▶ _Given instruction_
Count the lines in the listing below that contain the string "computer". Matching is case-sensitive. Output only the number.

_ _ _ _ _ _ _

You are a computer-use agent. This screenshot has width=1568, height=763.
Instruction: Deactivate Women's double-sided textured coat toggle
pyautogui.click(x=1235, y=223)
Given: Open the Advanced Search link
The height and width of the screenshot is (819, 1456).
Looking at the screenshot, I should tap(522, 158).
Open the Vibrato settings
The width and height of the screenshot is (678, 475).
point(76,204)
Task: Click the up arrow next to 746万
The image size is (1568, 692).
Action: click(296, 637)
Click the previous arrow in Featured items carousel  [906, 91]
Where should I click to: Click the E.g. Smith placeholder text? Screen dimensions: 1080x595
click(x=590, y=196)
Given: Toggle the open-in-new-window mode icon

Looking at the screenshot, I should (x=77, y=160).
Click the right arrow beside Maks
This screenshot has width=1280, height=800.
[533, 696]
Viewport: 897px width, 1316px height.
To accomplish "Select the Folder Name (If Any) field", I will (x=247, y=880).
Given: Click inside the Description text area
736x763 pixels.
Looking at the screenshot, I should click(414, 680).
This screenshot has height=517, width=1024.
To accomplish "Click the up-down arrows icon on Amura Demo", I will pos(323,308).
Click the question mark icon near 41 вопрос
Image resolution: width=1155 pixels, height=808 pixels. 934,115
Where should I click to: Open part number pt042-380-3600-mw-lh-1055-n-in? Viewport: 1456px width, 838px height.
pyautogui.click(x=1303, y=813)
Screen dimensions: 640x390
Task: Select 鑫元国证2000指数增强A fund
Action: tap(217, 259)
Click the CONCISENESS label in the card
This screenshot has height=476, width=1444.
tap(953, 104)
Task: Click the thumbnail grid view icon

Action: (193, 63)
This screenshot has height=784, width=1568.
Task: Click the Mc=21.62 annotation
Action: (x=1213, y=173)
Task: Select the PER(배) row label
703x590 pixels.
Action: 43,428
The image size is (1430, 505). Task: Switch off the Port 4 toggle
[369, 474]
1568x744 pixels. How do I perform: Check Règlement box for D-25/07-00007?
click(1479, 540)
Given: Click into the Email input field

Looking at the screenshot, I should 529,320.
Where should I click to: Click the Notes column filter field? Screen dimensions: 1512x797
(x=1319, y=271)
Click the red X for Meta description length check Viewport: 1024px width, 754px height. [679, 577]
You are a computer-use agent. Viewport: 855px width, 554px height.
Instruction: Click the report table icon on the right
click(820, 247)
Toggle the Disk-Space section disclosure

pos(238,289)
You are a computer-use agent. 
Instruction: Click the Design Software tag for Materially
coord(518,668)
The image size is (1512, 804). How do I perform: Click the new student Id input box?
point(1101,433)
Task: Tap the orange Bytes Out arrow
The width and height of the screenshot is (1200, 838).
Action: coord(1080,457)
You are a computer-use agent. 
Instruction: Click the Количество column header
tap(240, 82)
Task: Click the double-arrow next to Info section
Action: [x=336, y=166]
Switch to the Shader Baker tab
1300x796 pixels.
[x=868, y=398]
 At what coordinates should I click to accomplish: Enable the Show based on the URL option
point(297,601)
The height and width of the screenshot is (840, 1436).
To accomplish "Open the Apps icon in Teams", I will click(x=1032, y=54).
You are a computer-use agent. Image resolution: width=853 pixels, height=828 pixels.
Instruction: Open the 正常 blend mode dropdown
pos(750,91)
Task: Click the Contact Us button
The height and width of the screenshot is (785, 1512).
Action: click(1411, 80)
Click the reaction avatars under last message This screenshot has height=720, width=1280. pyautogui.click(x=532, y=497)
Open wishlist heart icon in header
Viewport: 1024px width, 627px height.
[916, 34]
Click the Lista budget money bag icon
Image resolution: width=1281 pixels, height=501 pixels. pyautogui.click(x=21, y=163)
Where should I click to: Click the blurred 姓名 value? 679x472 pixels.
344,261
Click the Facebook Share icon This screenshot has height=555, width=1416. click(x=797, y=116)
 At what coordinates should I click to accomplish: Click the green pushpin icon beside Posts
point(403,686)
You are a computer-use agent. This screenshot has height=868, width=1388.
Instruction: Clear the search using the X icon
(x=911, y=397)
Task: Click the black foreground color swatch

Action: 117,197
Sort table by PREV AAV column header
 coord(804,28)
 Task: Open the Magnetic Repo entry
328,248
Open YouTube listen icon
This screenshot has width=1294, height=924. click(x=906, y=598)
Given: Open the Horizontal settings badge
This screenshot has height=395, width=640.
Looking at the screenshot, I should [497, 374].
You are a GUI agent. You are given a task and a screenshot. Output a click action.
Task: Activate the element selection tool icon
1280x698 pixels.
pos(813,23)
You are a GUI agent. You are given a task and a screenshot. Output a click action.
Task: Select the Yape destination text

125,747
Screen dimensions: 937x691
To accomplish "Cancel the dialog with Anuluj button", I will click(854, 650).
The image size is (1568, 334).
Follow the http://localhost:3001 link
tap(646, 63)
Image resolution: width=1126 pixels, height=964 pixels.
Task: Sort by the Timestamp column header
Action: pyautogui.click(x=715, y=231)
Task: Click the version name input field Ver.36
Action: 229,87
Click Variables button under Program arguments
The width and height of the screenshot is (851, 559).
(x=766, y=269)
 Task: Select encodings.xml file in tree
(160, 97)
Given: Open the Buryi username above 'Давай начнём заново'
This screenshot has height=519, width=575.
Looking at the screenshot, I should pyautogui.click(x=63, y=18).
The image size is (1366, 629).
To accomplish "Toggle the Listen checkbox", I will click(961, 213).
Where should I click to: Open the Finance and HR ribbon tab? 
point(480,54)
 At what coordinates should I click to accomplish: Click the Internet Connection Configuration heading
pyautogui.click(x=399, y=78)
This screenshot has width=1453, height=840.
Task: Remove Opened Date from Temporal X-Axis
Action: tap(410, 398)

_ _ _ _ _ _ _

▶ _Solution to this task_
6